Literature

Brian Lynch

Brian Lynch was born 1945 in Dublin.

His first book, Endsville, shared with Paul Durcan and published in 1967, was followed by No Die Cast (1969), Outside the Pheasantry (1975), Perpetual Star (1980), Beds of Down (1983), Voices from the Nettleway (1986), Easter Snow: an Island off Ireland, with photographs and German translation by Peter Jankowsky (1992), Playtime, with paintings by Gene Lambert (1997), and New and Renewed – Poems 1967-2004 (2004). Paul Celan – 65 Poems translated with Peter Jankowsky was published in 1985.

A long poem about Northern Ireland was published in the 1999 Arvon-Daily Telegraph International Poetry Competition anthology The Ring of Words under the title Angry Heart Empty House; a revised version under the title Pity for the Wicked, with a preface by Conor Cruise O’Brien and a lengthy introduction by the poet, was published in 2005.

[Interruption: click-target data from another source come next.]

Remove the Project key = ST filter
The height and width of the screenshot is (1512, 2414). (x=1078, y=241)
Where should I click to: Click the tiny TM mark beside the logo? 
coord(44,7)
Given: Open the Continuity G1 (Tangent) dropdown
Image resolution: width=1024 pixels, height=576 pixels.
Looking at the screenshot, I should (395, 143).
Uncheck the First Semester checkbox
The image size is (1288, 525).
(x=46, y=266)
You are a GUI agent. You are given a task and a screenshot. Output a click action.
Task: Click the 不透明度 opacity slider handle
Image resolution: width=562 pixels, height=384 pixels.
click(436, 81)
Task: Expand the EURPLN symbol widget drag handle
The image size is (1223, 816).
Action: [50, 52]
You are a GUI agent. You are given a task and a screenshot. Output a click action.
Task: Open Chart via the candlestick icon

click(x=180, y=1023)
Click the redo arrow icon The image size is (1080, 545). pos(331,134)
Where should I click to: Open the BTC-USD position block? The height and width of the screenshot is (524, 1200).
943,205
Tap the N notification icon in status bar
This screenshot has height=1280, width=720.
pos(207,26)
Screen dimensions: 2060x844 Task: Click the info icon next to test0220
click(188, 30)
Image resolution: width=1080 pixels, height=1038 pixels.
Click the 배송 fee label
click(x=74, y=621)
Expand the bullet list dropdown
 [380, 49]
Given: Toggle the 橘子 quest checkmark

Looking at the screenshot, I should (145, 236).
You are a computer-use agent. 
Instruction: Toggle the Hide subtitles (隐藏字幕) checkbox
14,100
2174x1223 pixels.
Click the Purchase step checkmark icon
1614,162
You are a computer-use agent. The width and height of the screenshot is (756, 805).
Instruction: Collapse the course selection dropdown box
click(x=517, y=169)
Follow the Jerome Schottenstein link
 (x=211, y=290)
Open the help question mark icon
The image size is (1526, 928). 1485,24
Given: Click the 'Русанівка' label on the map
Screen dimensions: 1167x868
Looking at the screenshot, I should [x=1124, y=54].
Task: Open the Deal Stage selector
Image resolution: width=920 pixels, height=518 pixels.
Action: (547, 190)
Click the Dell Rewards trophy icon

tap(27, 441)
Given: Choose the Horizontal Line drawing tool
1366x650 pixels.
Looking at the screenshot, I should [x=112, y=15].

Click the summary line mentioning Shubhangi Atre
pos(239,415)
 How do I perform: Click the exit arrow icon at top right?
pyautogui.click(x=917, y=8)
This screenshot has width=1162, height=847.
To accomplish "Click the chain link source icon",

Crooked in the Car Seat was performed in the 1979 Dublin Theatre Festival and nominated for Best Play in the Harveys Theatre Awards. Caught in a Free State, a four-part TV series about German spies in Ireland during World War 2, was produced by RTÉ and Channel 4 in 1985 and won a Jacobs Award and the Banff International TV award for Best Drama. His screenplay Love and Rage, based on the man who inspired JM Synge’s The Playboy of the Western World, was filmed by Cathal Black in 1999.

In the 1970s he was art critic for Hibernia magazine and in 1994 he compiled and edited Tony O’Malley, a large-scale book about the eponymous artist, a third edition of which was amended and republished in 2005. The Visual Diaries – Fifty Years of Tony O’Malley’s Sketchbooks is the title of a 2005 exhibition and book.

His first short story won a Hennessy Award in 1985 and in 2005 he published his first novel, The Winner of Sorrow, based on the life of the poet William Cowper.